Xilinx has expanded its UltraScale+ portfolio with new cost-optimized devices. They’re made with TSMC’s state-of-the-art integrated fan-out (InFO) packaging technology, enabling high compute density in compact form factors for intelligent edge applications.
Chetan Khona - Xilinx
Chetan Khona
In an interview with EE Times, Chetan Khona, director of the industrial, vision and healthcare group at Xilinx, said, “Compute density matters. That’s why we are excited about the new InFO package, which allows us to provide substantial DMIPS per area, in an ultra-compact size.”
The new Artix and Zynq UltraScale+ devices aim to address the growing need to miniaturize at the edge and endpoint, with form factors Xilinx said are 70 percent smaller than traditional chip-scale packaging. The Artix UltraScale+ is a brand new family and evolution of the Artix 7, optimized for high I/O bandwidth and DSP compute. Key new features are serial I/O performance designed to support many connectivity standards in vision, video, networking and storage. The family also adds new security features and signal processing capability. Meanwhile, the new Zynq UltraScale+ is Xilinx’s is optimized for cost and power, with 40% less static power compared to its previous version.
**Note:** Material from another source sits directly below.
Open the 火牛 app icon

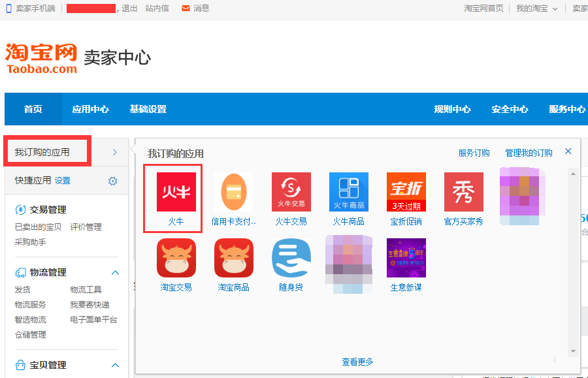click(x=176, y=193)
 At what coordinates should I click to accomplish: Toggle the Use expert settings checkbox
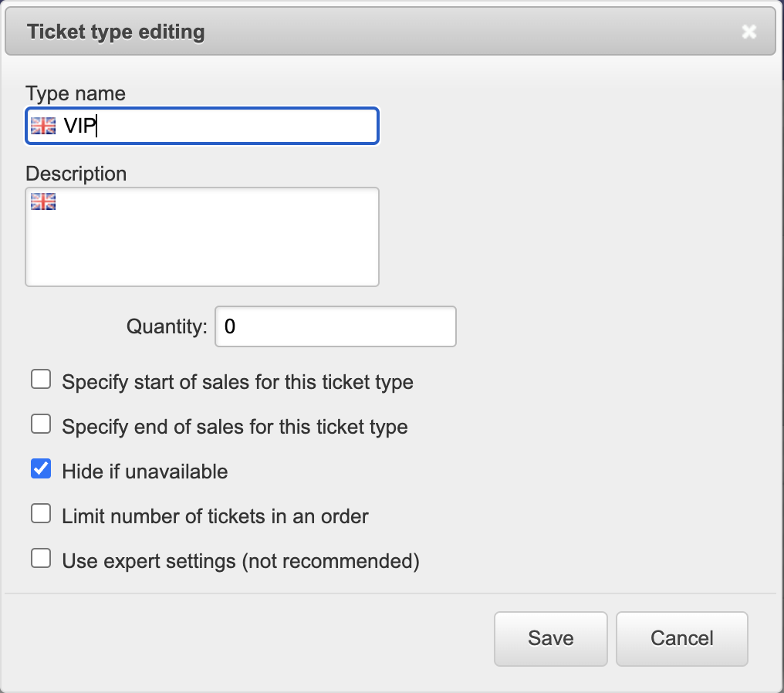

Khona said, “It has all the architectural features of the Zynq family so is completely code compatible; the main differences are reduced logic resources and new packaging.” The hardware adaptable devices based on 16 nm technology in TSMC’s InFO packaging are cost-optimized to address a wider range of applications within the industrial, vision, healthcare, broadcast, consumer, automotive, and networking markets. Using InFO enables Artix and Zynq UltraScale+ devices to meet the need for intelligent edge applications by delivering high-compute density, performance-per-watt, and scalability in compact packaging options. They also leverage the architecture and production-proven technology of Xilinx’s UltraScale+ FPGAs and MPSoCs, which collectively are already deployed in millions of systems worldwide.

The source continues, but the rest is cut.